■ **Your goal**
What lines of the material below hold the string "beside"? Copy them out.

■ **Records supplied**
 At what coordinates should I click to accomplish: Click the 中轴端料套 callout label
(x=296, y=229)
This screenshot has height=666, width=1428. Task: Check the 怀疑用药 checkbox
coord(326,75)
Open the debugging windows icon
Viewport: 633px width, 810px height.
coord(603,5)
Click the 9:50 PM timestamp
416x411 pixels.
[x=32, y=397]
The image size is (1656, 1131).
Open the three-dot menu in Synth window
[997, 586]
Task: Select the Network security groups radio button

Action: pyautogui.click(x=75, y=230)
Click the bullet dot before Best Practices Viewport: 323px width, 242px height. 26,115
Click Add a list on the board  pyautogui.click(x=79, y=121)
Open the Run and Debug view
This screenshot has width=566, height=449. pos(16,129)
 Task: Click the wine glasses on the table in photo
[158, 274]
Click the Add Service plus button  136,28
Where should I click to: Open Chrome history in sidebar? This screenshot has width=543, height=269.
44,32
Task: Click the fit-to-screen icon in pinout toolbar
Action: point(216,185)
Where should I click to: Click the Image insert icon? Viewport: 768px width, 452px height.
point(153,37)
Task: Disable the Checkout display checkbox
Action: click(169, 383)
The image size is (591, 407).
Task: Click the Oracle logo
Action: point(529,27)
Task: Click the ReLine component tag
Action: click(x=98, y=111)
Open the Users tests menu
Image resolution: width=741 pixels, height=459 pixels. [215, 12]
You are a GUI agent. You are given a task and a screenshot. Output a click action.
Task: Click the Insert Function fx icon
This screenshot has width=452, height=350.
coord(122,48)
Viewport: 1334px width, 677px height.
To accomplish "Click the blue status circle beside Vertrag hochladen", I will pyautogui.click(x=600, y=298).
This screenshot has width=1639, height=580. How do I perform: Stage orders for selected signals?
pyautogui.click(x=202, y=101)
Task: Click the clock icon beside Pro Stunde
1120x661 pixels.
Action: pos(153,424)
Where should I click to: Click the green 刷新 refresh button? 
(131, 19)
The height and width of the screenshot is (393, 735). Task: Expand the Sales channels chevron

■ **Written answer**
To accomplish "Click the blue status circle beside Vertrag hochladen", I will pyautogui.click(x=600, y=298).
Task: Click the clock icon beside Pro Stunde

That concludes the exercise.